◆ What the exercise asks: For every entry that follows, return the words exactly and omit any picture.

----------------------------------------

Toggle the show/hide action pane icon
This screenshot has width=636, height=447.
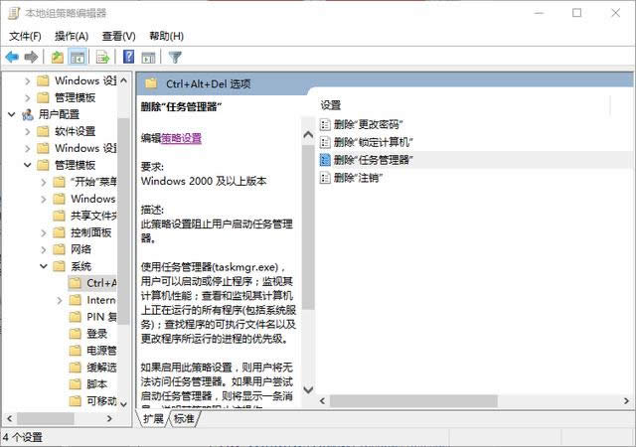click(148, 58)
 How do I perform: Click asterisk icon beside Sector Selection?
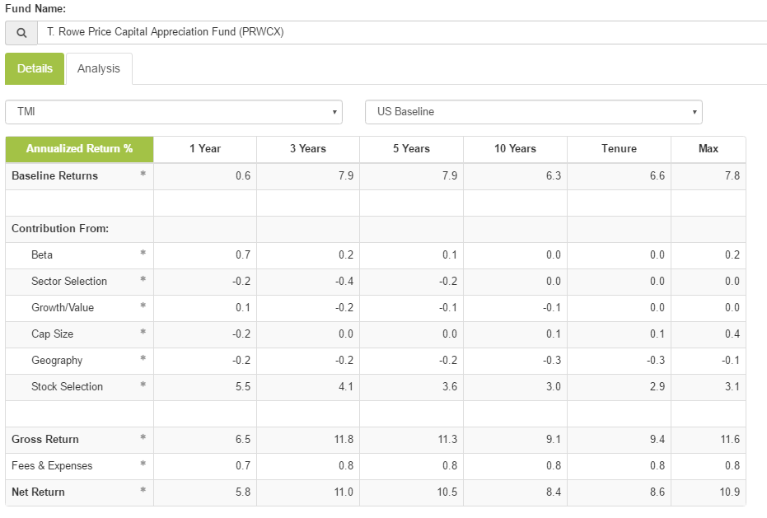coord(143,280)
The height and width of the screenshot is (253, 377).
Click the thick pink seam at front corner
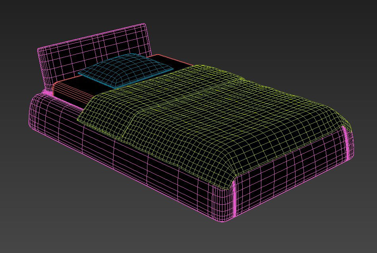[234, 199]
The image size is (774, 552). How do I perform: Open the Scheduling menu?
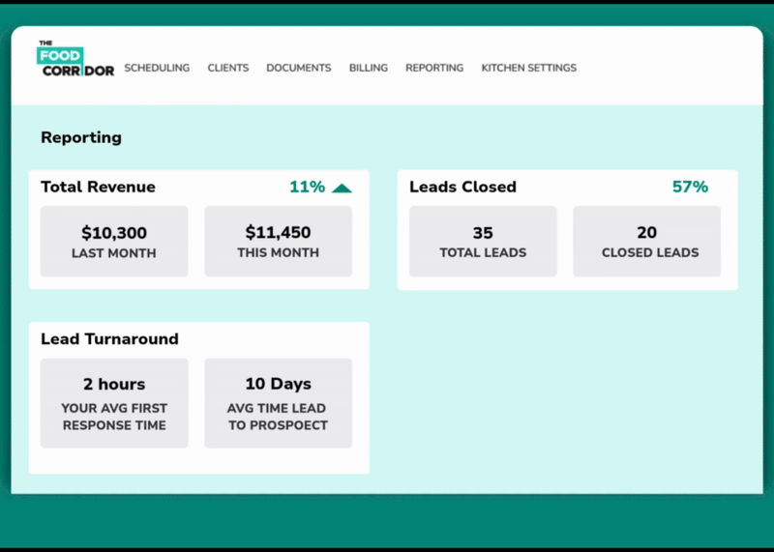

----------------------------------------

◆ Written solution:
Toggle the show/hide action pane icon
This screenshot has width=636, height=447.
click(148, 58)
 How do I perform: Click asterisk icon beside Sector Selection?
coord(143,280)
The height and width of the screenshot is (253, 377).
Click the thick pink seam at front corner
[234, 199]
The image size is (774, 552). How do I perform: Open the Scheduling menu?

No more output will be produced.